It is absurd that our Pennsylvania fireworks law (Act 43 of 2017) is deficient in not setting fireworks-launch distance restrictions from other property owners’ boundaries, or from streets and roads. This law is thus omitting consideration for the value of property owners’ landscaping (trees, shrubs, etc.), for the value of vehicles parked in their driveways and for the hazard this poses to motorists.

The current law only restricts fireworks within 150 feet of an occupied structure. As a consequence, again this year, another’s fireworks shell casings and debris were strewn all over my car, all over and 100 feet deep into my property and near and next to my house, posing a real fire risk in drought conditions. That’s in addition to littering my property; littering is a chargeable offense in Pennsylvania.

So what did I learn?
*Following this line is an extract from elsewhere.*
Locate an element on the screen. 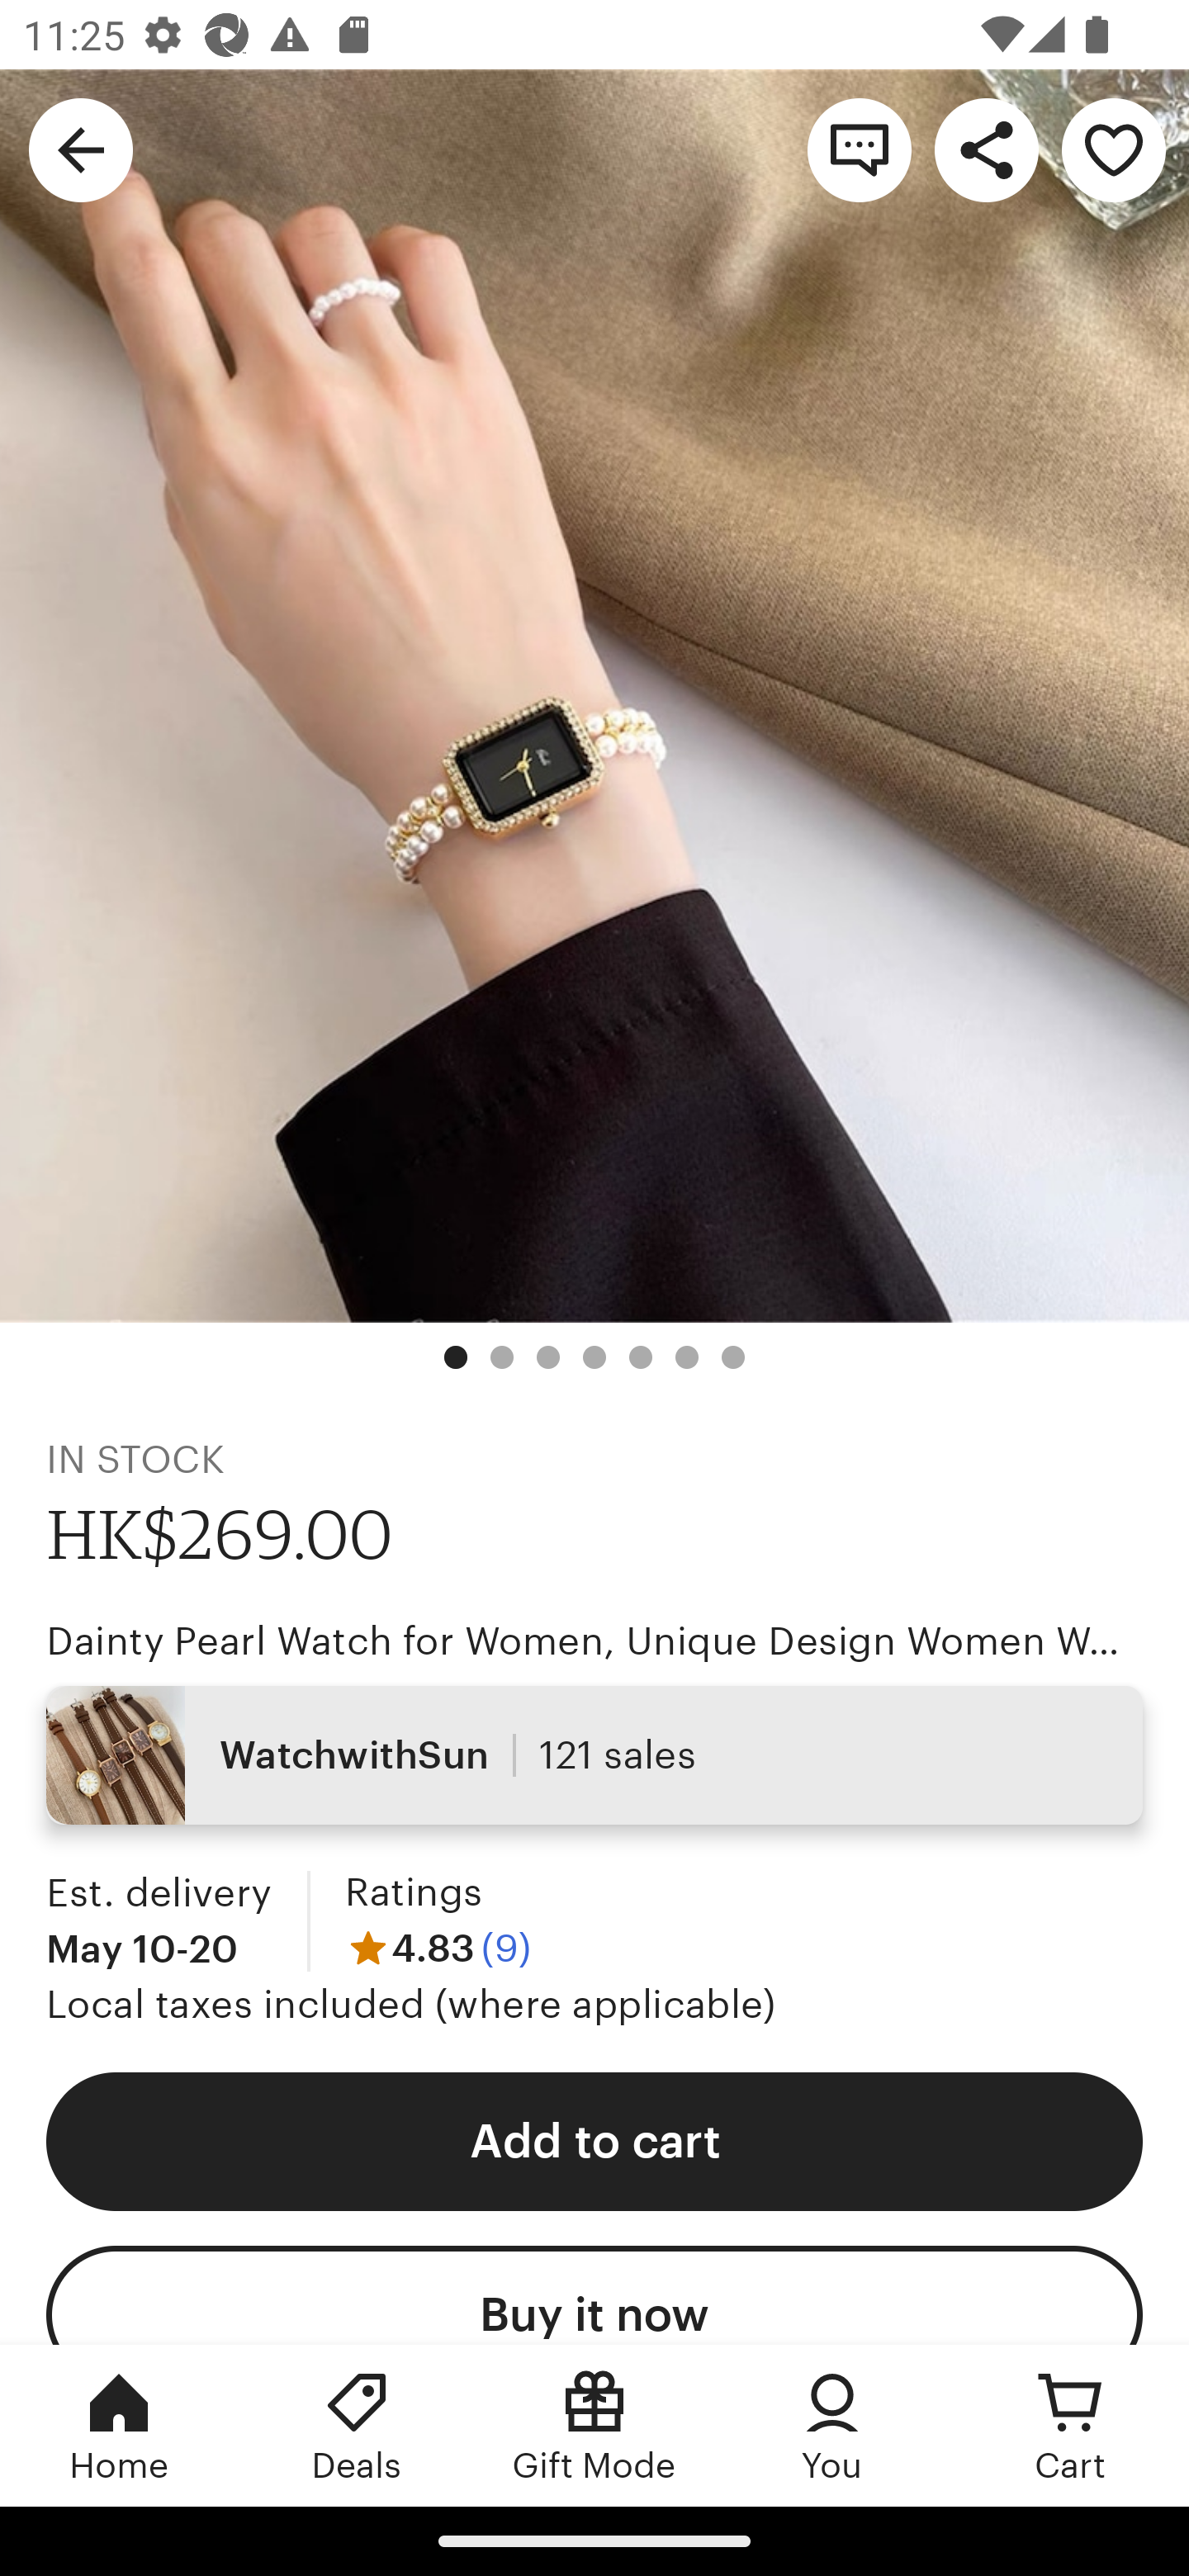 Image resolution: width=1189 pixels, height=2576 pixels. Contact shop is located at coordinates (859, 149).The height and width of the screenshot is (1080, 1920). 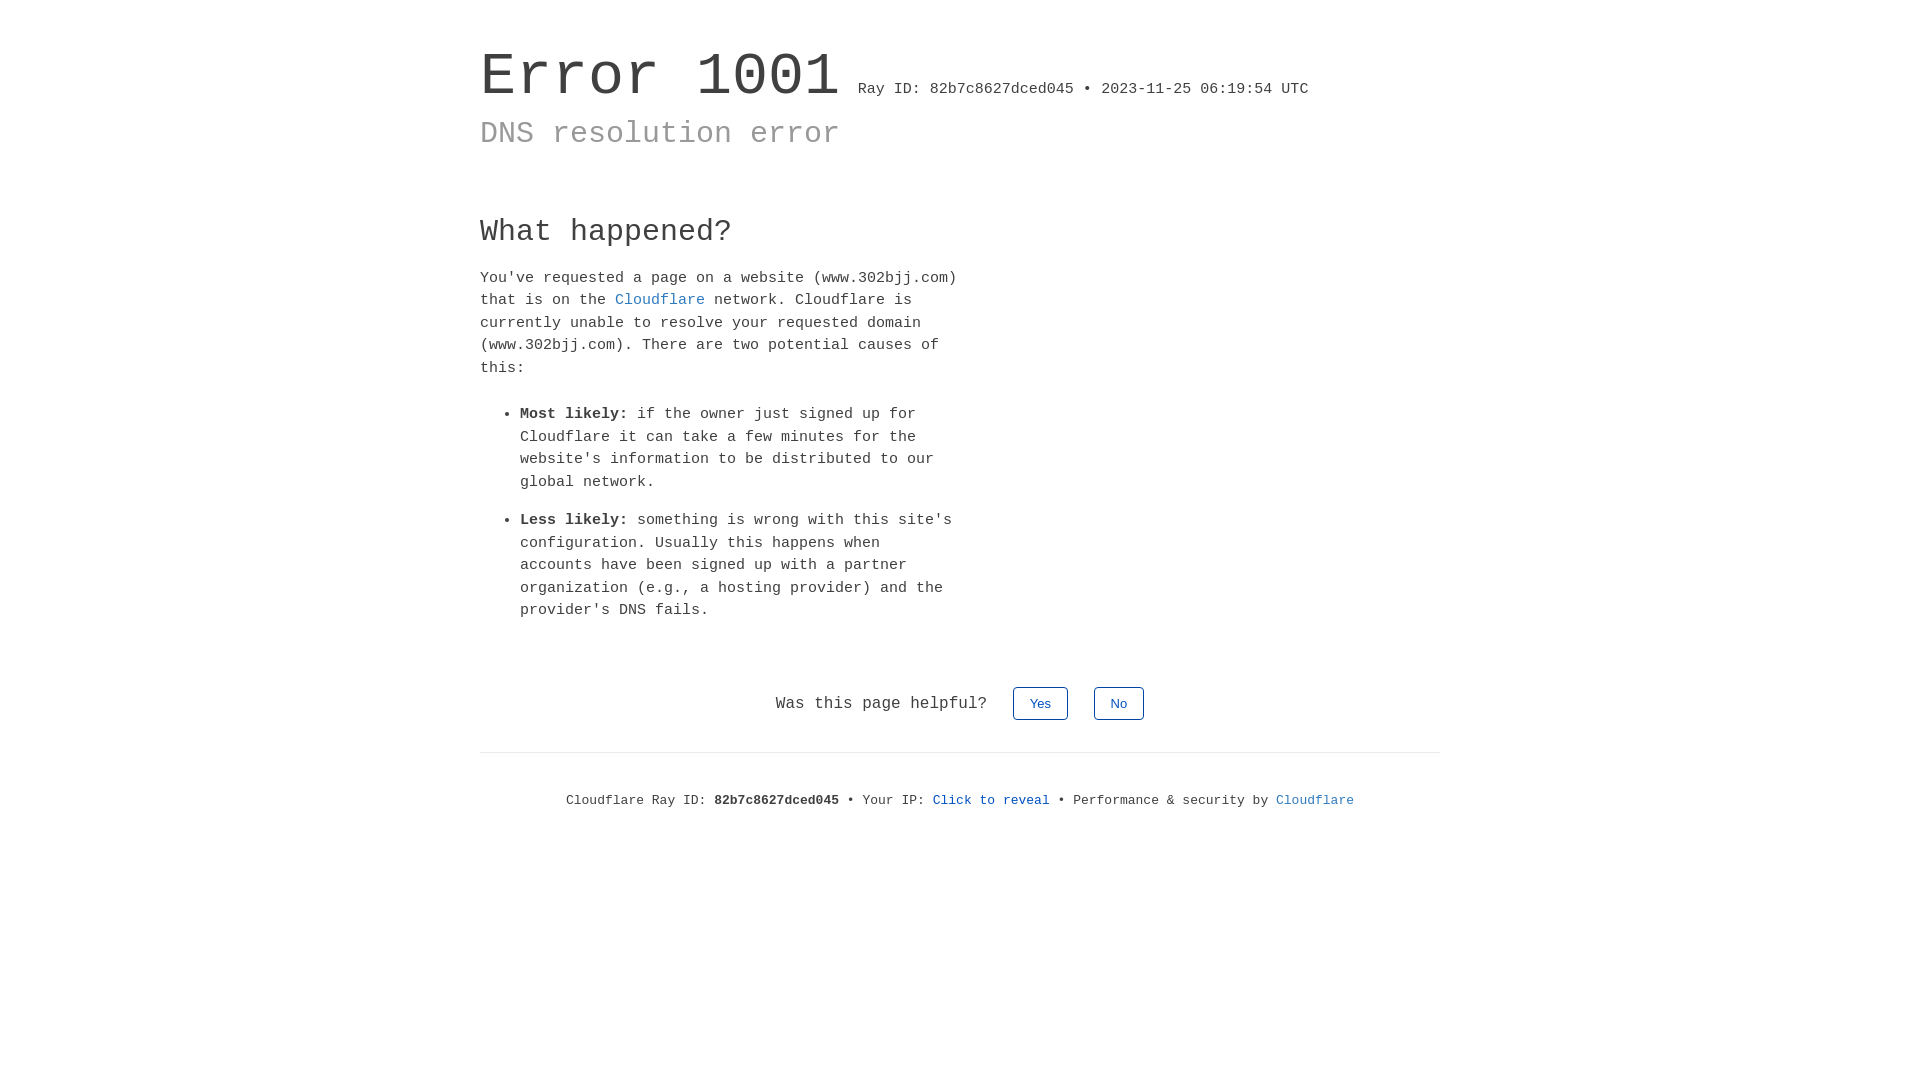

Don’t do as I did. Don’t waste your time calling the state police. People often do less than the least they could do; the state police easily, too, prove this finding to be true.

So what can you do? At least, do the least you can do.

1. Send photos and videos of fireworks littered onto your property to Pennsylvania state representatives and senators and demand that the current fireworks law be “fixed” to set fireworks-launch distance restrictions based on the ceiling height of the largest shell casing to be launched.

A 3-inch shell (the largest allowed for consumers) will travel approximately 210 feet. These 3s landed far into my property. See for more info.

No shell launched should be able to reach another’s property or a street or a road — even if the launcher falls over - period.

2. If others litter your property with their fireworks debris, pick it up and, while avoiding trespass, return it to their property so they can “enjoy” picking it up as much you did.

3. Contact a lawyer.

To all those readers unopposed to launching fireworks in drought conditions, or to littering a neighbor’s property with shell casings and debris, do write a rebuttal. Indeed, do write, so that other readers may learn your names, your anti-social, sociopathic tendencies and your obvious intellectual deficiencies.

Lastly, this caution to motorists: on July 4 next year, and maybe year after year, maybe don’t have your windows down at or near prominent, high-traffic intersections in Wetmore Township — or wherever you live.